Who would have guessed that that lovely baby would grow to
be the man they hated and would have no compunctions about killing? He grew
to be the one who put hearts in conflict. He would later set up principles for
life that every stubborn instinct in them rejected.
As we look forward to days ahead, we shall certainty enjoy
the high sentiment of Christ, but we might also remember that it is also a time
when cross and crèche came together. You can’t have the crèche without
the cross, and the cross inspires the strength of weakness that the crèche introduced
into our lives. It is the sheer humility of that manger scene that gives it consummate
strength.
When I speak of the weakness of God, I mean only the weakness
that refuses to display brute strength to accomplish mankind's purpose. Gods
so-called weakness carries a power all its own. It is love born of the humiliation
of the cross, and that is the love that truly conquers.
Simeon was ready to die because he had seen that power in
the face of the Christ child. And in spite of all the headlines of crime that
we read, in spite of all the sword rattling that seems to be the diplomatic strategy
of a fearful world, in spite of the darkness of the principalities and powers
that always—in the name of greed and fear—try to rule the world,
the world is still brimming full of Christian love born of that child. I am sad
that the warm idealism of the manger story can have no place in the harsh, threatening
rhetoric that is hurled back and forth between the protagonists and the antagonists
of the Persian Gulf situation. I think the manger story, belonging to western
Christianity, makes it possible for such idealistic conversations of peace to
emanate from our side of the conflict, but not possible from the other side,
because their religious history has no such tableaux of peace—they have
no manger story. This is partly why a meeting of the minds is so difficult as
the clouds of war darken.
But, back to Simeon. He was ready to die because he had seen
that power of total peace and love in the face of the Christ child. And once
you know the full force of this weak, yet so strong power, you, too, are ready
to die, because you know that death has no dominion over Christian lovers.

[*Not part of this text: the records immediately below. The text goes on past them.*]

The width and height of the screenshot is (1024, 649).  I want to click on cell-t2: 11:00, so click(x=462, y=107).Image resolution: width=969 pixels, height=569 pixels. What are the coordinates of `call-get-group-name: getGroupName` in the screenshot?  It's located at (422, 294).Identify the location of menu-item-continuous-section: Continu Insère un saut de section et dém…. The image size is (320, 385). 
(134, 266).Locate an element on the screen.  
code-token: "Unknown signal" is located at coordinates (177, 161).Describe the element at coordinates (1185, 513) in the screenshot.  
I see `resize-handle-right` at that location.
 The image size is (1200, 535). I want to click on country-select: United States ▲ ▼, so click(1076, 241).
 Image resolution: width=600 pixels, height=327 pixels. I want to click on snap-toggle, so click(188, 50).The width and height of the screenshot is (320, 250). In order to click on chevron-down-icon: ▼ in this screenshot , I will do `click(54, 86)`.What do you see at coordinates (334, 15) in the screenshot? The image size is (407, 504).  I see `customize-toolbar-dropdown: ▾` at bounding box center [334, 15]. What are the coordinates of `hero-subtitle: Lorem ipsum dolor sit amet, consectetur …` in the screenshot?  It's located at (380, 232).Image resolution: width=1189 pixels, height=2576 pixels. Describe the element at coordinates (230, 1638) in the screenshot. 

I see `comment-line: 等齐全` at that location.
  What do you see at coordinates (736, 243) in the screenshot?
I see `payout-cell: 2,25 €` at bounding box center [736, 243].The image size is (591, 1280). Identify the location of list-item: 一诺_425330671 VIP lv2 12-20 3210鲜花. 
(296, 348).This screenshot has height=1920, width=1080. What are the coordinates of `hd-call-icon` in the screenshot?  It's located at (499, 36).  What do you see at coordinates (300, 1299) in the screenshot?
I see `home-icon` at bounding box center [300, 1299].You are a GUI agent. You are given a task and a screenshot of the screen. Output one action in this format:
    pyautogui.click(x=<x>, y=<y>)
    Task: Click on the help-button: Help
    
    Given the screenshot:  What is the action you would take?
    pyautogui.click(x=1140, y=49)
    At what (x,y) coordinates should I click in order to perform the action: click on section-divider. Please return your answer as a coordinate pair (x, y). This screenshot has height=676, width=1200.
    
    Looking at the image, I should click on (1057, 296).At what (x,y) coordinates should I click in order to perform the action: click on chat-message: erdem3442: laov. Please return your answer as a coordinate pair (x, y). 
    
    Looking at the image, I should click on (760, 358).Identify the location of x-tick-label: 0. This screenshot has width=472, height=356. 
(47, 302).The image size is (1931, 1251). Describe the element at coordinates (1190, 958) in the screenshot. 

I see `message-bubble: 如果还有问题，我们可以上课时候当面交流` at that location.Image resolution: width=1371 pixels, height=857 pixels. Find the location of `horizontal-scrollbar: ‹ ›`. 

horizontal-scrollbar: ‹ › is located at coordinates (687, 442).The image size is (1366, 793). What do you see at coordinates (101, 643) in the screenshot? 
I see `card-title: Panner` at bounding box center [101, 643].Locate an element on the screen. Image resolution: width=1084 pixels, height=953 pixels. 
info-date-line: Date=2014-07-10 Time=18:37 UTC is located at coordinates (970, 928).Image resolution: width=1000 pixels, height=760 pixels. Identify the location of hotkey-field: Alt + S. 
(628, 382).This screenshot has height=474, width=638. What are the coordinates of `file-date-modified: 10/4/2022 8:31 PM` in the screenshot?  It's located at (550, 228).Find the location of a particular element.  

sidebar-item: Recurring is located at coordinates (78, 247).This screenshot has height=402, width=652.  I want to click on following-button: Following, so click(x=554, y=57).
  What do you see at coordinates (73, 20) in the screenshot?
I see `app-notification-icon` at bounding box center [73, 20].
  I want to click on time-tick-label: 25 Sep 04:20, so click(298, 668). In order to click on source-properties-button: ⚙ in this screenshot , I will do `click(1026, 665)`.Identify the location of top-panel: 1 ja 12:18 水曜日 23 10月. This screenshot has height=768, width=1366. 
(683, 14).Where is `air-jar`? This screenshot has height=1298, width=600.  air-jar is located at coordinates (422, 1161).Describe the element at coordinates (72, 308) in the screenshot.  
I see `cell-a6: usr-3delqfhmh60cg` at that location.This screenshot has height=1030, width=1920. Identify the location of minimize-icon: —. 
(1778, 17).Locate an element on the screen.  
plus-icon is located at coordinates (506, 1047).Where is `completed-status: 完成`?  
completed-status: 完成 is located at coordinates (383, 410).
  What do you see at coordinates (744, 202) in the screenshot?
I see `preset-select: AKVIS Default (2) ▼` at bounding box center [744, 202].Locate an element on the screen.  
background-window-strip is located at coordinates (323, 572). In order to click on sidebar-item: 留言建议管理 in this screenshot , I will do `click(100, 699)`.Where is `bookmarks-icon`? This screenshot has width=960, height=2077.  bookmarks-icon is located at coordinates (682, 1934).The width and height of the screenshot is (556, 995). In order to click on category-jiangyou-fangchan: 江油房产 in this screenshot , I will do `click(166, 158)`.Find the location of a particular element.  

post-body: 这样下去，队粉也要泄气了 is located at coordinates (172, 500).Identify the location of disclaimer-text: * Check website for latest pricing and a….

None of us wants to die prematurely; we want to live to the
ripe years of Simeon. But if I should be called to my final home early, I can
thank God for the powerful weakness that put Him on a cross that I might truly
know that love is the only pathway to His kingdom on earth. And you and I taste
of that kingdom in the daily demonstrations of humility, of love, of caring that
are shown to us. So we are ready to join the order of Simeon. The love of Christ
enables us to say, "Lord, now lettest thou thy servant depart in peace,
for mine eyes have seen my salvation."
Thy salvation—not the false salvation of power and connivance
born of fear, which is not salvation at all—but God's salvation, the salvation
of love.
It's a difficult theme to preach; it does put our hearts in
conflict. We've got to arm ourselves against all the forces of the world that
are pitted against us. That is the darkness of this world. But Simeon's readiness
shows us the light shining through that darkness. It does not erase the darkness,
for the world's darkness will always be here. But we can love each other through
that darkness, for we, too, have seen the Christ child, both in His cradle of
love and on His cross of weakness.
And do you know where I see that light shining? I see it when I look into
your eyes. That's where it is—when we look into each other's eyes. If it
doesn't shine there, where else will it shine?